Ein USB Kabel ist die eine Sache, die bessere Möglichkeit wäre jedoch eine Antenne für das entsprechende Frequenzband, vieleicht sogar mit Richticharakteristik.


----------



## TheRammbock (29. Mai 2010)

Auch wenns eventuell die bessere Alternative wäre, so übersteigt sie a) deutlich den Aufwand - weil nicht mehr Mobil, das was der ExX gerne möchte und b) ziehmlich kostenintensiv, weil ich nicht glaube das der Stick überhaupt einen Antennenanschluß hat und c) fällt selbst basteln wegen a) weg


----------



## rebel4life (29. Mai 2010)

TCLIP-CPLR-DE3G UMTSGPRS Antennen - reichelt elektronik - Der Techniksortimenter - OnlineShop für Elektronik, Netbooks, PC-Komponenten, Kabel, Bauteile, Software & Bücher - ISO 9001:2000 Zertifiziert

UMTSGPRS Antennen reichelt elektronik - OnlineShop für büromaterial,büromaterial online,büro,gprs mobiltelefon,richtantenne umts,büro zubehör,umts antenne,


Da gibt es noch mehr.


----------



## TheRammbock (29. Mai 2010)

Den Koppler hätt ich vor 6 Monaten brauchen können ... Nu ist es zu spät. Mal gucken, was der ExX dazu sagt.


----------



## >ExX< (29. Mai 2010)

Jo, also der Internetstick hat nen winzig kleinen Antennenanschluss
So, Stecknadelkopf groß 

Also das USB-Kabel wollte ich wenn dann für die DVB-T Antenne nutzen, oder halt für den Surf Stick wenn die Qualität schlecht ist. 

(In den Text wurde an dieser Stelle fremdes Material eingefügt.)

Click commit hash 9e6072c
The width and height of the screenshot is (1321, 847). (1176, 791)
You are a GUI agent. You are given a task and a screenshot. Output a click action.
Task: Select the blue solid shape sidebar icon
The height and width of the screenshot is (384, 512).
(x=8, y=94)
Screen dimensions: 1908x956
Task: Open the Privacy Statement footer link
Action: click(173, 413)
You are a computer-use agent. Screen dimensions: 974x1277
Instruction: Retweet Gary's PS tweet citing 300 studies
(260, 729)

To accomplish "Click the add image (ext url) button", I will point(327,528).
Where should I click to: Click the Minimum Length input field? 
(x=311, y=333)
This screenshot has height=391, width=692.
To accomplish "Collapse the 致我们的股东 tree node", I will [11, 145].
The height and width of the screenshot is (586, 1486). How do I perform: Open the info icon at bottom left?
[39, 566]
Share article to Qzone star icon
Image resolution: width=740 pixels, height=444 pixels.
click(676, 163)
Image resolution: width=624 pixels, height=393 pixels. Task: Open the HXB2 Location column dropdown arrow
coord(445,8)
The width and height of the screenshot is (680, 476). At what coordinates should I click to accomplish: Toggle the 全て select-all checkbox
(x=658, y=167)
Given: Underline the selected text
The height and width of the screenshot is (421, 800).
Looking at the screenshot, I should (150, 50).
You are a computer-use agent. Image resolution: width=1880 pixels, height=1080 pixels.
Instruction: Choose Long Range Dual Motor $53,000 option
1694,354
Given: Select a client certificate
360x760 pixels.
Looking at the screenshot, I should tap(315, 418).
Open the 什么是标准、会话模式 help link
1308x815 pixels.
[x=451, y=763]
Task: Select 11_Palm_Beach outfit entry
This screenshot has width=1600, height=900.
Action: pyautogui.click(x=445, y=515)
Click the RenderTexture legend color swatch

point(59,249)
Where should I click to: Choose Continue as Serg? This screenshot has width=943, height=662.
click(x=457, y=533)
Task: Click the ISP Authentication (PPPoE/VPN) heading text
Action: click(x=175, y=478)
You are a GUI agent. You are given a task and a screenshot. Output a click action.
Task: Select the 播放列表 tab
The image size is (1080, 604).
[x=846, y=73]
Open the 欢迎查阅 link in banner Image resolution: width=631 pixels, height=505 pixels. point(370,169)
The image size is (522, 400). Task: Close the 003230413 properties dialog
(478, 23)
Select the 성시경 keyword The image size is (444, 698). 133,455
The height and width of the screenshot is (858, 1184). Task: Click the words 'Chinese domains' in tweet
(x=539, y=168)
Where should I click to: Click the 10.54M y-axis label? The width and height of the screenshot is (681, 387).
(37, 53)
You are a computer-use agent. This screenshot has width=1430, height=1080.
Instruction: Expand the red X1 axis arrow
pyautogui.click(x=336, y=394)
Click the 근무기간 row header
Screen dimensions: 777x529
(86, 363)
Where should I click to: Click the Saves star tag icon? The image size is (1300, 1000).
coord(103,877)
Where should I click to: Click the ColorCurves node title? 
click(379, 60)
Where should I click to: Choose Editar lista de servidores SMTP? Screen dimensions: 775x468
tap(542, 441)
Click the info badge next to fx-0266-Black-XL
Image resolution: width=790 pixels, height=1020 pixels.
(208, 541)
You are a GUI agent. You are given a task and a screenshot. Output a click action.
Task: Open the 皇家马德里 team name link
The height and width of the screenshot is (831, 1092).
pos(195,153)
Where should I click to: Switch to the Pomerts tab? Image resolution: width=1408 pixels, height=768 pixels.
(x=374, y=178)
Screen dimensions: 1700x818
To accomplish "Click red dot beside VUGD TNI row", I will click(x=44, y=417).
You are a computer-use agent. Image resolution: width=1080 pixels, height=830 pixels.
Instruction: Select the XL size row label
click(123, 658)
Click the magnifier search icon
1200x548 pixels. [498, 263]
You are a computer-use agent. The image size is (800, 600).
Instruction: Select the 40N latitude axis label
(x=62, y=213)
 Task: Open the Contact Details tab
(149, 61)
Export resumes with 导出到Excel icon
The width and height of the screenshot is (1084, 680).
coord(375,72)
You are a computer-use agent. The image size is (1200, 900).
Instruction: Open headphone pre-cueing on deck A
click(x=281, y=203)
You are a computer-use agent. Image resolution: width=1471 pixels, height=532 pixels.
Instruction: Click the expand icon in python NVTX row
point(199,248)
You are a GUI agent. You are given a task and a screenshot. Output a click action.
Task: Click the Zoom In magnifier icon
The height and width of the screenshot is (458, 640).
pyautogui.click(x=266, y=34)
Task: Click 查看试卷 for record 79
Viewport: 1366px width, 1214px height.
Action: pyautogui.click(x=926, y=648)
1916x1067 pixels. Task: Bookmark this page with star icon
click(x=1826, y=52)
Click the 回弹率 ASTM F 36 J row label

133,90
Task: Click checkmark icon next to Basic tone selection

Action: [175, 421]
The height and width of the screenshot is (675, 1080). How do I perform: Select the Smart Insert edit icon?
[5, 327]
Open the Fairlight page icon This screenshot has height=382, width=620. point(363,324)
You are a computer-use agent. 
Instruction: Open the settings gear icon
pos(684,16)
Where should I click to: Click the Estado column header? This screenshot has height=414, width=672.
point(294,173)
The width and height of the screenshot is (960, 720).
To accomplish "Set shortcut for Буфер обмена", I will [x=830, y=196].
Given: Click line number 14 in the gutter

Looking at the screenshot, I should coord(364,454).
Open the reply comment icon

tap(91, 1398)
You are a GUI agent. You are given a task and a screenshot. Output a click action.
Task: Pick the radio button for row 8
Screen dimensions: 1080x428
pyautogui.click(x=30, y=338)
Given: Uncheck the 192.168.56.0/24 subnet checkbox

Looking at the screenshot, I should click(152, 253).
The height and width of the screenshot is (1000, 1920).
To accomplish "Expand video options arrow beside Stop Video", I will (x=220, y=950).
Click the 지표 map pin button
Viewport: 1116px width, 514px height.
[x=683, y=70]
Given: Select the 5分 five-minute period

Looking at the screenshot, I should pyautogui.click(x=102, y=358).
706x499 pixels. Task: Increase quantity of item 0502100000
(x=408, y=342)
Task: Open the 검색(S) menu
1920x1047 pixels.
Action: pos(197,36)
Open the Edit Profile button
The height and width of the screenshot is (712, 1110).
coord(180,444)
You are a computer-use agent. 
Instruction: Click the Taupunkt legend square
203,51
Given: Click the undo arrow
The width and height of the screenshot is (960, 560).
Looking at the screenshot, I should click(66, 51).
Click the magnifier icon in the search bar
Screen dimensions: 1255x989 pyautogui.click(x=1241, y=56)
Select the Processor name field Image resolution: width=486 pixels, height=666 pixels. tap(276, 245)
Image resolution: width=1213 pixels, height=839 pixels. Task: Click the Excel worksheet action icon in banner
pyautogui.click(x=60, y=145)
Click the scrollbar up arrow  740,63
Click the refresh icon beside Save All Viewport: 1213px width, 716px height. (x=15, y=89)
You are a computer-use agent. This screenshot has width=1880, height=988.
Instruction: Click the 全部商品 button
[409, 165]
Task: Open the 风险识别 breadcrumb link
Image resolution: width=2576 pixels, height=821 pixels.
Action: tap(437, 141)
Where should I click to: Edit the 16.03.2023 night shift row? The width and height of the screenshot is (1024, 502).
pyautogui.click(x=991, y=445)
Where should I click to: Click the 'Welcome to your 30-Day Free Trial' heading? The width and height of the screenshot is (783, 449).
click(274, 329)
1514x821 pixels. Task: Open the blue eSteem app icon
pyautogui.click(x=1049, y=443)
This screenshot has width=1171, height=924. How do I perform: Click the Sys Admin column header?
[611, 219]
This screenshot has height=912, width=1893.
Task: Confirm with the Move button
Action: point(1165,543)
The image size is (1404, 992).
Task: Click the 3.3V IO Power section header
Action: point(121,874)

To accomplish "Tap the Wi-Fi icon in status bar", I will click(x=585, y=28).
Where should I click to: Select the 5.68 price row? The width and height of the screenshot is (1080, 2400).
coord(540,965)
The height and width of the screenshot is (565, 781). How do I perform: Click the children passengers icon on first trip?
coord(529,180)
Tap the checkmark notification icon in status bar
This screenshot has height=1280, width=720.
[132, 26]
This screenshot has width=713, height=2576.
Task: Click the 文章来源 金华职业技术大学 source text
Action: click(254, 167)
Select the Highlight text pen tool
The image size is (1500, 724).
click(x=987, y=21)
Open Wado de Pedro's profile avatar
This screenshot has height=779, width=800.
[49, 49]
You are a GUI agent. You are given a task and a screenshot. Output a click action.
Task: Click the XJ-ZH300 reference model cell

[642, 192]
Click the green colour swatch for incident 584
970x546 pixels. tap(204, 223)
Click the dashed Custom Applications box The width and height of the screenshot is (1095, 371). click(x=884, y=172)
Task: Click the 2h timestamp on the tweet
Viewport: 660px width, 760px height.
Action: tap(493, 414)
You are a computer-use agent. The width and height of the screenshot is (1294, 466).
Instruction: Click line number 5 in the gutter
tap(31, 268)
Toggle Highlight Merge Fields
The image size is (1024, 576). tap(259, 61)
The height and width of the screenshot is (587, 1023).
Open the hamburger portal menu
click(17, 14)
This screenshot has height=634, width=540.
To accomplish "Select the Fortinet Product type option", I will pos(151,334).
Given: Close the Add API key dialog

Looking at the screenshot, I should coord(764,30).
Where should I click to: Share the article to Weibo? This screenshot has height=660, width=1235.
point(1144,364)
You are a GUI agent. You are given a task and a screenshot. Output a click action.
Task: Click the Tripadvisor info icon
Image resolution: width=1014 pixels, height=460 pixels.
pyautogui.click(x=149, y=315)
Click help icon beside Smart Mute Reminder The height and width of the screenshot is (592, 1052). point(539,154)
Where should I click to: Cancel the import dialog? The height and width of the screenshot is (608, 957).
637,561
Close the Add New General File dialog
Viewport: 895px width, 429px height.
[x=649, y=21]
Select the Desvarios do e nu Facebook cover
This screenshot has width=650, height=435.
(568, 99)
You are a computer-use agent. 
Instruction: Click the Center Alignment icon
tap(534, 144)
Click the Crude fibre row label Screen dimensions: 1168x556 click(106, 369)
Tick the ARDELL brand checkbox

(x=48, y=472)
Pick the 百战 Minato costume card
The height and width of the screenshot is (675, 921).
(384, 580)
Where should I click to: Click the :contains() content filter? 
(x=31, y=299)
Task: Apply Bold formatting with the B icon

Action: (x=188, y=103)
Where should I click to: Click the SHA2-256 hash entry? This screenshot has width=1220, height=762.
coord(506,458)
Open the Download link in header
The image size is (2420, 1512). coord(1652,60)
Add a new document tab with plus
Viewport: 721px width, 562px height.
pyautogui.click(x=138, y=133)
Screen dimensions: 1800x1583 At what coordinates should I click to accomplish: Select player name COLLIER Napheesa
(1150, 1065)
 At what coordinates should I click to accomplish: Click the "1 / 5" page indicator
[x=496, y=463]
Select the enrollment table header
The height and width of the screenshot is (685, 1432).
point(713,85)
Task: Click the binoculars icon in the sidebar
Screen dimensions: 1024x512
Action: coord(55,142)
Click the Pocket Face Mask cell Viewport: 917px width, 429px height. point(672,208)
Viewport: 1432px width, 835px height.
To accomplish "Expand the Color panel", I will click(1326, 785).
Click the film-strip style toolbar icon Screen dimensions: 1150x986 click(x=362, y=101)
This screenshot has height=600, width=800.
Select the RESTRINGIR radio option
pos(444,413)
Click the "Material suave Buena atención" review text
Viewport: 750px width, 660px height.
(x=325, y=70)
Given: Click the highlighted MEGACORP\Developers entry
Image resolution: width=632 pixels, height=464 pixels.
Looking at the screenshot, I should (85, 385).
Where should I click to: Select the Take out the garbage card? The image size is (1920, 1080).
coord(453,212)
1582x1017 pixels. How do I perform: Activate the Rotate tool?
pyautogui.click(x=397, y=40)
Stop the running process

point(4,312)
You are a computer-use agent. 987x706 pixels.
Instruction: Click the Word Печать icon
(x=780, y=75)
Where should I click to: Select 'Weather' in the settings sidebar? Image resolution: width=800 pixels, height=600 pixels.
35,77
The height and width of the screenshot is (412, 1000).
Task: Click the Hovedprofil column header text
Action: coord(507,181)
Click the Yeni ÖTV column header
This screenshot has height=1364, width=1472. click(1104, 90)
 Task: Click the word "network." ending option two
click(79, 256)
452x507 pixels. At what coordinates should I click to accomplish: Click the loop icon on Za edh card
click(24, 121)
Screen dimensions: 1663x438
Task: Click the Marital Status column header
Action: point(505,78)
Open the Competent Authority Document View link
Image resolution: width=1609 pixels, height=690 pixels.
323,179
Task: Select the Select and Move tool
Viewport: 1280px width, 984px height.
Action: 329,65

Ich besitze eh kein USB 3.0 Gerät, würde es nur nehmen weil es halt zukunftssicherer ist^^,ansonsten nehm ich USB 2.0

Wenn ihr schon von Antennen sprecht():
Ich hab den Medion Mobile Surf Stick also den aus ALDI
Dabei handelt es sich um den *Handbuchaufschlagundnixfind*  ehm Huawei S4011

Also wenn ich mit dem Stick schlechten empfang habe brauche ich natürlich noch ne Antenne, hab da aber sowas von keinen Plan von^^


----------



## TheRammbock (29. Mai 2010)

Zu deinem Stick, das klingt schon mal gut. Kann man sich basteleien oder aber Induktivkopplung sparen ... Dein Stick hat eine CRS5001 Buchse von SMK drin. Der passende Stecker ist ein CRC-9.

Antennen gibt es zuhauf in den verschiedensten Konfigurationen (Rundstrahler, Richtanennen) hier mal was bei ebäää

Sollte dir Empfang dort schlecht sein, wäre meine Alternative erstmal mit USB Kabel ans Fenster, wenn das nicht reicht, dann halt den Rundstrahler für 8,50 mit 7db(i).


----------



## rebel4life (29. Mai 2010)

Ich überlege gerade, ob ich bei meinem ThinkPad den Antennenanschluss herausführe, damit ich ne externe Antenne anschließen kann, ich find iwie auch keine gebrauchten, günstigen ExpressCards oder Sticks mit Antennenanschluss bei ebay oder so, das ist echt zum verzweifeln...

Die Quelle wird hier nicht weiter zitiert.